The store-within-store concept features a full menu of items from the Thai restaurant PAI, as well as Montreal’s Mandy’s Gourmet Salads, the fast-growing fried chicken and burger joint Cabano’s Comfort Food, and the Mexican spot Tecolote.
Customers can mix-and-match items from any of the four restaurants, and can also add grab-and-go offerings from The Cheesecake Factory Bakery and Elle Dee Bakery, as well as ready-to-eat items from the Longo’s kitchen, including pizza, sushi, salads and whole roasted chickens. Longo’s and Kitchen Hub say it is the beginning of a longer-term relationship.
“Partnering with Kitchen Hub gives us a very unique opportunity to provide meal solutions, quality food options and convenience to our guests,” says Longo’s vice-president of merchandising, Joey Bernaudo. “We’re continually looking for ways to innovate and meet evolving shopping needs, and are proud to partner with companies that can help us do that.”
Longo’s operates 36 stores around Toronto and Hamilton, but Bernaudo says the Liberty Village location was selected for the Kitchen Hub debut because the neighbourhood’s residents are predisposed towards restaurant experiences and “eclectic” food options, “which showed us that our store location was a natural fit for Kitchen Hub.”

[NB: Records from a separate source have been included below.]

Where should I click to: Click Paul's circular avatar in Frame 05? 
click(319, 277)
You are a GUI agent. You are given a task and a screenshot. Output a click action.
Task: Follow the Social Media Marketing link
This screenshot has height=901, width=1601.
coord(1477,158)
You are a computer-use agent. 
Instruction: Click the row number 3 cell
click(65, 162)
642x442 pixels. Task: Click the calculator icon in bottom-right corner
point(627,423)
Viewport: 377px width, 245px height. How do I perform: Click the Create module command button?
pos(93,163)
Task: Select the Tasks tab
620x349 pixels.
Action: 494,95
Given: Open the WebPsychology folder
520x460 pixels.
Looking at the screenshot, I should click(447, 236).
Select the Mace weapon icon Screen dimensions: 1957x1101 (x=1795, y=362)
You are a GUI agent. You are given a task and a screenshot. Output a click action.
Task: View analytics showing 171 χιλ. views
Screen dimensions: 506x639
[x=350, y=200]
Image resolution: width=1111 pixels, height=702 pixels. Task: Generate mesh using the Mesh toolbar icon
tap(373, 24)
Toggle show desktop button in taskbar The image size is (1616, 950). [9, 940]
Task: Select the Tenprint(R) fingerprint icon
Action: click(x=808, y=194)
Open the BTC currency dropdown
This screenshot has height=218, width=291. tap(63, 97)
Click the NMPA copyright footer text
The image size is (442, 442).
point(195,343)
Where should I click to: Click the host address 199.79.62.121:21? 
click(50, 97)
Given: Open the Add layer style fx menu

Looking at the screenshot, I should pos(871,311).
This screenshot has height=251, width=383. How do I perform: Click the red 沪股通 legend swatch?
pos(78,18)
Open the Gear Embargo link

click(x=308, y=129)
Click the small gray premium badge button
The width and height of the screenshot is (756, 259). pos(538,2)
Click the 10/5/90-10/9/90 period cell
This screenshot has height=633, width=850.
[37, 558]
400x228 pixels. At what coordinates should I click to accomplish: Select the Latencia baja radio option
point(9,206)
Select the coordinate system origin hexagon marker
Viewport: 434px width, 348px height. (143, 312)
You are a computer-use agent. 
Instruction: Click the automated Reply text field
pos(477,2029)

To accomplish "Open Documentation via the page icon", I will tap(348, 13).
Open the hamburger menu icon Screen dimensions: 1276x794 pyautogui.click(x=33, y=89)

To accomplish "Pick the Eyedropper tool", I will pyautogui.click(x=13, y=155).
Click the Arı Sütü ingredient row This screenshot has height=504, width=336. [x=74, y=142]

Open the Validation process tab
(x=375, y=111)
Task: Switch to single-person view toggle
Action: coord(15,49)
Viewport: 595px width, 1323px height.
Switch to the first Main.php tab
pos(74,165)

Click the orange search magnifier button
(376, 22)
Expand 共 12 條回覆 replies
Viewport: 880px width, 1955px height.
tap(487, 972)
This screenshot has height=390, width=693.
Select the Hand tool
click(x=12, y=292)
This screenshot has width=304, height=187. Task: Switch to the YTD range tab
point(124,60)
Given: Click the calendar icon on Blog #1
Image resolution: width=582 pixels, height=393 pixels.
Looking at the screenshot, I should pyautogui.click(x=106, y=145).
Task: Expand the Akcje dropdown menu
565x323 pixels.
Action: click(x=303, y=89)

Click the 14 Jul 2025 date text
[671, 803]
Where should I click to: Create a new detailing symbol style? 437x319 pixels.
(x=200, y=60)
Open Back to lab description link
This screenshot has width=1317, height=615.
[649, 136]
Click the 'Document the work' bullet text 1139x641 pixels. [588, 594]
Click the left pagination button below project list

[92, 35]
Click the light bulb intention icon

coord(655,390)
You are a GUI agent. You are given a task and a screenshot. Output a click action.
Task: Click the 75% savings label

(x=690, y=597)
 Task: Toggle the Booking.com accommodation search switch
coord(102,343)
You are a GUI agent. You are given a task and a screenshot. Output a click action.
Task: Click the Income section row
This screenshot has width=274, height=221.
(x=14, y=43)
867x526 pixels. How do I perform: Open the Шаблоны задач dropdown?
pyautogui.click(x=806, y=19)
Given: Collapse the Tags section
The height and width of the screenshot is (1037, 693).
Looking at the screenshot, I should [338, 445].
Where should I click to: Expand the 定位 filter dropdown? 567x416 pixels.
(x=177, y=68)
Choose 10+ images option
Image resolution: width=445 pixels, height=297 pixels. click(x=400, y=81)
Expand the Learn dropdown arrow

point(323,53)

Bernaudo says Longo’s plans to test the concept and gather feedback from both guests and employees. “We can take those learnings and apply them to potential opportunities in the future,” he says.
He says that having Kitchen Hub operating from the Liberty Village locations provides customers with an abundance of high-quality, ready-to-eat meal options, “which we know the community is looking for.” The diversity of food items available at the store, he adds, means more choices and convenience for shoppers.
While the idea of ghost kitchens in grocery stores is still relatively new, the idea is being adopted by grocery retailers like Kroger in the United States. This year, the ghost kitchen company Kitchen United opened its 10th location inside a Ralph’s supermarket near the UCLA campus in Los Angeles, which was followed by the opening of additional locations inside Kroger stores in Houston and Dallas.
The two companies first announced their partnership last year, with Kroger’s group vice-president of fresh merchandising Dan De La Rosa saying at the time that its customers’ demand for fresh, on-demand meals “continues to accelerate.” The companies said that the off-premise restaurant kitchen would feature as many as six local, regional or national restaurant brands.
Kitchen United raised US$100 million in funding this year from a group of investors that included Kruger, Restaurant Brands International, and the convenience store operator Alimentation Coche-Tard, bringing its total funding to US$175 million.